A unified framework of advanced courses

There are new advanced courses on Thinkific. These courses are a great investment for everybody in terms of time, money and return on investment. Since the courses span over multiple subjects and dozens of hours of video, I need to provide a framework unifying the ideas and coordinating the efforts. This is my first attempt to do so.

Timeframe

The original keytostudy exercises were developed by Anna around 2001 when she was only 19 years old, but only around 2010 the training was reduced from the extreme 120 hours to a manageable schedule. The original superlearning materials appeared a couple of years after.  Around 2015 JL and I took different paths, with JL making the accelerated learning more available for everybody and myself focusing on more advanced training ideas.

Approximately in 2015, I published online training exercises. Around 2017 I started recording the advanced training classes. Some of them are already on Thinkific, some more are in video training. While the original superlearning course was about 2 hours long, now I have dozens of hours of training. I still need to generate smarter online training exercises for more advanced courses, and this is very high on my priority list.

Please see “our services” page for more links to available training methods.

Concept

So what is the “advanced training” I refer to? While basic speedreading and memorization are great for everybody, they offer the initial level of training. Then it is a good idea to specialize in something, complete training and specialized in something else. We offer this under the mission statement of “lifelong learning”.

Aspects of lifelong learning

In the original course we focused on personality role in choosing learning goals. Now I propose a personal development approach.
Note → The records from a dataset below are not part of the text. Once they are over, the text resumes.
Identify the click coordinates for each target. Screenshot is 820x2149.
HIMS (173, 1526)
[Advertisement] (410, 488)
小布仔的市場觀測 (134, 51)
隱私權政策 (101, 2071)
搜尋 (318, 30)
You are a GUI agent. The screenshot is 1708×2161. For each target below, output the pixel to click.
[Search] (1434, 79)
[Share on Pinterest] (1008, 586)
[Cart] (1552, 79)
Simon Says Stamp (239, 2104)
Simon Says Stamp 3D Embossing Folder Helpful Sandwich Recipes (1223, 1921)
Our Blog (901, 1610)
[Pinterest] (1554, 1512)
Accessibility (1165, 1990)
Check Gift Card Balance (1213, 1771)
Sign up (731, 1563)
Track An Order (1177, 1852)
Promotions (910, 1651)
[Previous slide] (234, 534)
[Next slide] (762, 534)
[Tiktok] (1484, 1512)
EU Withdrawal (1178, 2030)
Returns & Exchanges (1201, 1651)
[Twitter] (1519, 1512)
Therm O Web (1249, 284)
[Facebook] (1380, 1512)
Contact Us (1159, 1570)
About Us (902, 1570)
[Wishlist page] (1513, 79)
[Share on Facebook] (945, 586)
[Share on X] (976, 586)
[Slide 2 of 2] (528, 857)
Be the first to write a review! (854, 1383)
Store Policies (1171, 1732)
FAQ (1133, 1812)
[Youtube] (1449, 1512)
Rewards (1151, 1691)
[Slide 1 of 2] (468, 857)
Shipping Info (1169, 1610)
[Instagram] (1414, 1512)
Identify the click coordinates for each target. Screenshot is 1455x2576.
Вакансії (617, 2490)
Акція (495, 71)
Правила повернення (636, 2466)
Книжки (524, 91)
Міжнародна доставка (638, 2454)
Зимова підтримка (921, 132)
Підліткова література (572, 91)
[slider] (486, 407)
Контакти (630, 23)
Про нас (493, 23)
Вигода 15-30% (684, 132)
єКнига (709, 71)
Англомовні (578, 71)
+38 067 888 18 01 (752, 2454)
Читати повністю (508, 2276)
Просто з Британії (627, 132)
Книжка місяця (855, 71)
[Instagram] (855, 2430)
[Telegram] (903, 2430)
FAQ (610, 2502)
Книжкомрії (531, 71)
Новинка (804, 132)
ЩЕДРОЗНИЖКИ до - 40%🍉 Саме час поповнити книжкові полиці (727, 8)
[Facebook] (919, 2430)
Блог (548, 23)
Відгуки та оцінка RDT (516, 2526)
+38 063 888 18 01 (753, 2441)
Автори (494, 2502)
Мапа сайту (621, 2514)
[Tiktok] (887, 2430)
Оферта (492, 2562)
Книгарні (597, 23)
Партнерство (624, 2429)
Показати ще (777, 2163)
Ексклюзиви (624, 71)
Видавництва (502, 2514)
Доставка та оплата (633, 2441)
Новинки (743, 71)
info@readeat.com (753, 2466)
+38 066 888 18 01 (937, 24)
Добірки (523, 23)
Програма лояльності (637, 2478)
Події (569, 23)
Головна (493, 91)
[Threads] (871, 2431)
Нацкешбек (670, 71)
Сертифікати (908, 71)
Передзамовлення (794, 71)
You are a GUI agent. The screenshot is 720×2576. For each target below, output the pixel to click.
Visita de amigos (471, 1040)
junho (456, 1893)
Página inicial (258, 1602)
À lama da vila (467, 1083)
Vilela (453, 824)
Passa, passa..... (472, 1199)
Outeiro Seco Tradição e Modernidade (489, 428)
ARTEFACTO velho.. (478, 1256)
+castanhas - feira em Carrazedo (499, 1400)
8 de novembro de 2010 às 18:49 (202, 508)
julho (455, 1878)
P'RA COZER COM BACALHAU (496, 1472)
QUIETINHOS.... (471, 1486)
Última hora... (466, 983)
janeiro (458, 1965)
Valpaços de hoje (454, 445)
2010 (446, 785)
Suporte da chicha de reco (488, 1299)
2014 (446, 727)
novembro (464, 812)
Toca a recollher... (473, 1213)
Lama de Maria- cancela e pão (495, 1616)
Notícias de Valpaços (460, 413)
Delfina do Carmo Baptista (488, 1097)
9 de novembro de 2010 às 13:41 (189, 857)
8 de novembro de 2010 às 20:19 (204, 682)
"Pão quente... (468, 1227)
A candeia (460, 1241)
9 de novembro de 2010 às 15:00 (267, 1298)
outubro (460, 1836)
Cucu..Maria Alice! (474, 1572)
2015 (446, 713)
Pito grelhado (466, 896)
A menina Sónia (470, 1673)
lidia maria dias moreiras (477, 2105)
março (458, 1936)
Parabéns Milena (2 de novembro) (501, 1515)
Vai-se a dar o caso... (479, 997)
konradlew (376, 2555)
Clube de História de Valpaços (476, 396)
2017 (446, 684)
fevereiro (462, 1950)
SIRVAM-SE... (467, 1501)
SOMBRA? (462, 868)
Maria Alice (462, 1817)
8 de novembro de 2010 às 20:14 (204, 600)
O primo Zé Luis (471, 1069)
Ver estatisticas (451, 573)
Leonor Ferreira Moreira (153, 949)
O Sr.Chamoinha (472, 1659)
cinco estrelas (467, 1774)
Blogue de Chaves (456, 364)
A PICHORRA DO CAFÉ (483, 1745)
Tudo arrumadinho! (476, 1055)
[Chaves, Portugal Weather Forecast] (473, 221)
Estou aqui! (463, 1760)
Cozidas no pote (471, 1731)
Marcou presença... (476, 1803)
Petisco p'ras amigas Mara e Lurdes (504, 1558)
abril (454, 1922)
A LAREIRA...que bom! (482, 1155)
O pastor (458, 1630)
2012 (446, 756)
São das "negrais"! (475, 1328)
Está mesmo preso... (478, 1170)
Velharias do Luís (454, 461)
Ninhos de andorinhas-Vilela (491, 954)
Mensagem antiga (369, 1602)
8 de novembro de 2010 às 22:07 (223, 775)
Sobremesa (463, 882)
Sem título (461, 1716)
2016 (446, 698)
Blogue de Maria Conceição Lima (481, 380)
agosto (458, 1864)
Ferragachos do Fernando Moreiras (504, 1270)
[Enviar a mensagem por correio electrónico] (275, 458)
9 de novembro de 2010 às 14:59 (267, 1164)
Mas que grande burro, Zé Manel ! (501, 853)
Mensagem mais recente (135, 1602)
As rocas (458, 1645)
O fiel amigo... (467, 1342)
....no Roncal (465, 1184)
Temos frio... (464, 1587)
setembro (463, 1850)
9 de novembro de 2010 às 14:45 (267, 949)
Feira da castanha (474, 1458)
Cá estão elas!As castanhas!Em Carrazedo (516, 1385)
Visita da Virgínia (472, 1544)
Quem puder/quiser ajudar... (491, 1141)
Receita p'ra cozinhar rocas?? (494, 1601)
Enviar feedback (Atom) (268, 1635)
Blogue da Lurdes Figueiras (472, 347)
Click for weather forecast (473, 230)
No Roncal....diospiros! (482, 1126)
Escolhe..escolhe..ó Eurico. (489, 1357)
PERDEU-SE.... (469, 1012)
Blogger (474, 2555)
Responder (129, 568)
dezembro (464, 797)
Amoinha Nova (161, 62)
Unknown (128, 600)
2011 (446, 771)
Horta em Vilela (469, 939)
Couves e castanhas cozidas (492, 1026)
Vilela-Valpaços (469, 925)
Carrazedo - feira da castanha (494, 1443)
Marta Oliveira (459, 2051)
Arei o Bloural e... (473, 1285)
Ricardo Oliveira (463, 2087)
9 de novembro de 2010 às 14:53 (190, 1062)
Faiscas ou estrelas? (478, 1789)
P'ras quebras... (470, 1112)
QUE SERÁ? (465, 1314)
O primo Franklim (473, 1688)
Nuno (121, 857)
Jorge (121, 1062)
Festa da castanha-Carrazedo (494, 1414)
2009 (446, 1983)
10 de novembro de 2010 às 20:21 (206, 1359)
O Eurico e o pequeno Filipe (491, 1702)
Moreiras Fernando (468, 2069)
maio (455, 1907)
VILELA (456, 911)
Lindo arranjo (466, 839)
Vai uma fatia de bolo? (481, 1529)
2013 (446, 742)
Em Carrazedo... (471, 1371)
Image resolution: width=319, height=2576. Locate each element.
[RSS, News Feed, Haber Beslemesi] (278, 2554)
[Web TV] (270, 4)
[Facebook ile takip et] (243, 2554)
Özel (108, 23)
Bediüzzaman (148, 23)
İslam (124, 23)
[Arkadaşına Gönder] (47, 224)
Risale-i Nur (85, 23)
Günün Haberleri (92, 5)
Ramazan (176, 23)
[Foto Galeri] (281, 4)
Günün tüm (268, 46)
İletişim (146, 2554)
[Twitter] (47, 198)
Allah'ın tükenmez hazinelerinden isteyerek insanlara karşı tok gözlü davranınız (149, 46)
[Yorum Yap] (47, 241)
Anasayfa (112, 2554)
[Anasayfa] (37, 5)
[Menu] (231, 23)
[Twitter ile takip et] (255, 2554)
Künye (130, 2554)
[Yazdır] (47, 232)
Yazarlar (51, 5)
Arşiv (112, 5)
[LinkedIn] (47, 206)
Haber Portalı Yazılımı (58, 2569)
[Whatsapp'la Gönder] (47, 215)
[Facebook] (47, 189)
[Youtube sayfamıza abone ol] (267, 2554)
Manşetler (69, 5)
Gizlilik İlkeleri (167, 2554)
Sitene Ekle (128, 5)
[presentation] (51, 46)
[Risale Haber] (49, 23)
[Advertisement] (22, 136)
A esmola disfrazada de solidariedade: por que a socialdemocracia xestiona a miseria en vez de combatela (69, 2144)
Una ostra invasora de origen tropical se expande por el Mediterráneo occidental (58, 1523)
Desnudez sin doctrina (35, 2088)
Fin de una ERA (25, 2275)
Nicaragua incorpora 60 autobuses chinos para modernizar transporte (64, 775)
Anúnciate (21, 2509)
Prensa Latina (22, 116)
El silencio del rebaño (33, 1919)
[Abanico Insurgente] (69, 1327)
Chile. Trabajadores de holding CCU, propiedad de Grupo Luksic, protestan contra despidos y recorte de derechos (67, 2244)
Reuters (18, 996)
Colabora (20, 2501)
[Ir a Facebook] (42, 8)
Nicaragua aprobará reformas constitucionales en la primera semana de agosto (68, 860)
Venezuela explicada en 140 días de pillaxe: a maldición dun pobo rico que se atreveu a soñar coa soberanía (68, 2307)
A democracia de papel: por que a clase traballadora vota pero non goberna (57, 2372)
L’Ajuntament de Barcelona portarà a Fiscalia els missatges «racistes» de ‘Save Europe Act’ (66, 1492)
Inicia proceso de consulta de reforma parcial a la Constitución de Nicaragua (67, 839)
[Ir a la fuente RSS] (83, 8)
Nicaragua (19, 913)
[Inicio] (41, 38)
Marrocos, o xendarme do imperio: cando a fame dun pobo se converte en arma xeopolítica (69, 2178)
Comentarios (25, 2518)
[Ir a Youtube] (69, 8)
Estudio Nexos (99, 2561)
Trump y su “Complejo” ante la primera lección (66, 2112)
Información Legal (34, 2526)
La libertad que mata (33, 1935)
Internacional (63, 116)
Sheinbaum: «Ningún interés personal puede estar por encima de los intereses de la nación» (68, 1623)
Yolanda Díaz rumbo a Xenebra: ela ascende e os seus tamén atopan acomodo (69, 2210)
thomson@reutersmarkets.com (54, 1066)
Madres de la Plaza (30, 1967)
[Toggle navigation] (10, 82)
  1. Investing. Choosing what is worth learning. This is the most important strategic step. Learning something well enough is a huge investment of time and money, and we need to be sure that the investment is justified. Moreover, we need to have some financial resources to do this.
  2. Long-term memorization. The basic course focused on short term memorization. After we speedread something we will likely not remember it the next day, unless we take certain actions. Learn this, or you will need to relearn everything else.
  3. Productivity.  Time is something all of us desperately need. In the advanced courses, we teach productivity in the same course as speedreading. The reason is very simple: the way w optimize the reading flow we can optimize the flow of other activities. Speedreading is an example of practical productivity which can be shared with all of my clients.
  4. Visualization. We have to deal with our doubts and other inner demons. Fortunately, we already have the best tool to do so: visualization. The skill of visualization can be easy reused for psychological training routines to improve resilience and happiness. It also allows for effective learning and work by removing unseen obstacles.
  5. Hands-on learning. Not all the training is theoretical. We need a different sort of frameworks for hands-on training. For example, we need to perform some sort of repeating exercise activity or build a project using the information we acquired. This “know-how” acquisition is a very different sort of learning with very different tools.
  6. Mentoring. Finally, once we became an expert in something, it is our job to mentor others. When we teach we learn better.
  7. Research. Knowing something that is known to others might be not good enough. We may want to go one step further and create more knowledge for the benefit of everybody. We need some creativity, analytic thinking, grit, and other skills to succeed.

Basically all of the advanced courses follow this framework to some degree.

Training schedule

While the basic courses are pretty short and follow very strict training routines, the more advanced courses require flexibility. We assume lifelong learning and I plan (someday) to provide enough materials for a lifetime. It would be irresponsible to schedule your life for years to come.

I plan to provide some sort of “sprints”, around 8 weeks each, to acquire certain basic skills. For longer processes, I plan to provide examples of chosen paths. This blog is full of “superlearner stories” with examples of different people in various stages of learning. Sincerely, I rely on my readers and students to take this process one step further.

Do you really need all of it?

You can definitely choose to focus on a single advanced course. This is a smart thing to do, and you may be happy doing this for three or five years. Eventually, you will start seeing the limitations of this approach. Certain things will not work, no matter how hard you try. This might be a good hint to look elsewhere, possibly in one of the other courses.

I created many courses not because I am bored. Quite the opposite: I have more entertainment than I can handle. Simply each time I was stuck in one discipline, I got “unstuck” using a radically different approach. Being a trained scientist, I feel the responsibility to put the methods that worked for me available to others and ready to reproduce my results. This is very hard for me, and the output is a large body of content.

Where should I start?

People are different. Start with what you feel passionate about. What do you want to do? Want to learn to program and build a project or want to learn to play guitar and relax?  Need to research or complete a certification? Have to find inner demons before you can do constructive progress? I hope to have soon courses for the most common requests. None of my courses feel “more of the same”. You will either like them or hate them. Take the course that intrigues you and see what happens.